Three Essentials For Students Remembering Faith in the Midst of Uncertainty
“He’s got the whole world in his hands.”
Many youth workers have either sung this sentence or had this song sung to them from the time they were wearing diapers. Many students have had this song sung to them by parents, grandparents, and others who deeply care for them from when they were younger. These eight words form the basis of a song that has been around for almost a century reminding those who hear it that God is not surprised by what is happening in the world, but is holding the whole world as someone would carefully and meticulously carry a delicate object.
It is during times of crises, like the world pandemic that we find ourselves in, that we are forced to ask the question “Does God still have the whole world in his hands?” The answer to this question will set the trajectory to how we disciple and lead students during this time.
We can start finding the answer to this question in Psalm 95:4-5 which explains “In his hand are the depths of the earth; the heights of the mountains are his also. The sea is his, for he made it, and his hands formed the dry land.” God really does have the world in his hands. Beyond this, thousands of years ago in Isaiah 46:9-10 God explained “I am God, and there is none like me, declaring the end from the beginning and from ancient times things not yet done, saying, ‘My counsel shall stand, and I will accomplish all my purpose.’” God not only holds the whole world, but He will accomplish his desires. Beyond this, the Bible is clear that God was, will be, and currently is present and in control.

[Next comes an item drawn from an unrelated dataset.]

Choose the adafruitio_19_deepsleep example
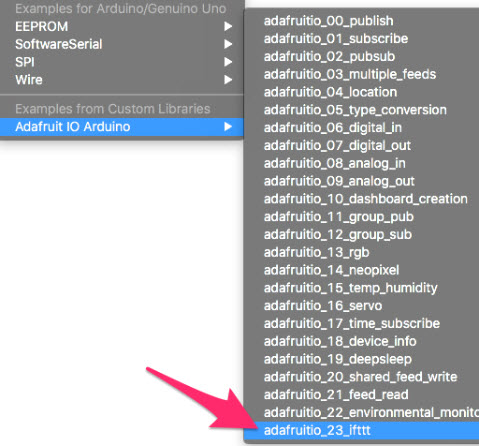Screen dimensions: 479x446 pyautogui.click(x=361, y=359)
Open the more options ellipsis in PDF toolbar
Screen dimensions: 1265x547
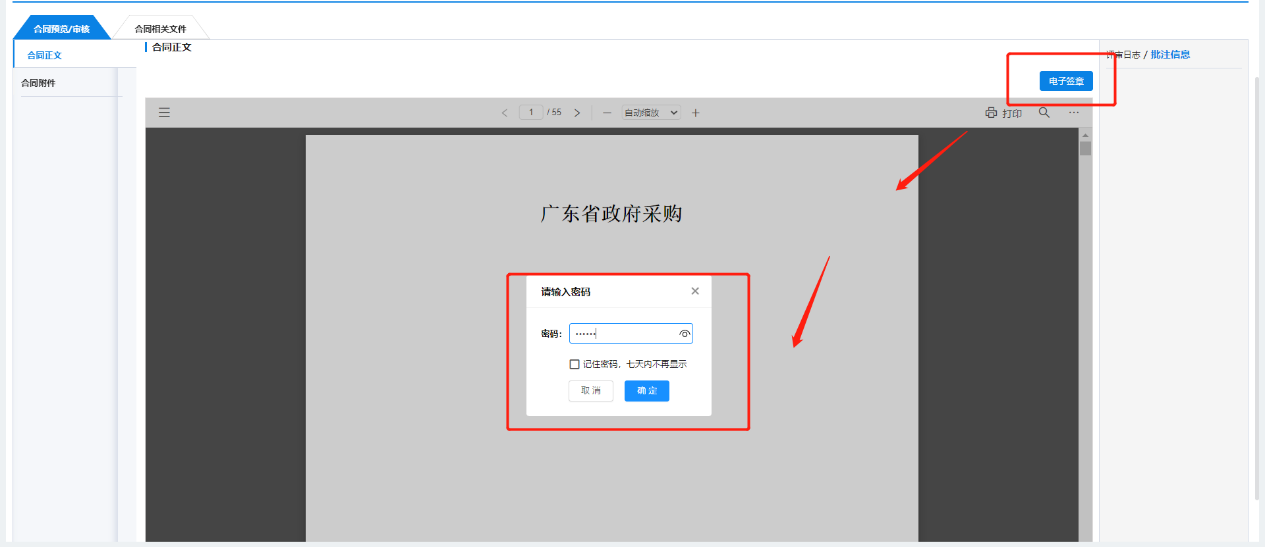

God was present at the creation of the world as explained in the book of Job when God proclaimed “Where were you when I laid the foundation of the earth?” He will be in the future eternity as chapter 21 of Revelation explains — Jesus will be present in the New Jerusalem. And even now in 2020 — in the midst of the devastation the world is in because of the novel Coronavirus, the book of Colossians explains that in Jesus “all things hold together.” God is not distant from our lives, but is present. What a reassurance in this very time.
What does this mean for youth workers during this global COVID19 crisis?
Remind students that God knows what they are going through.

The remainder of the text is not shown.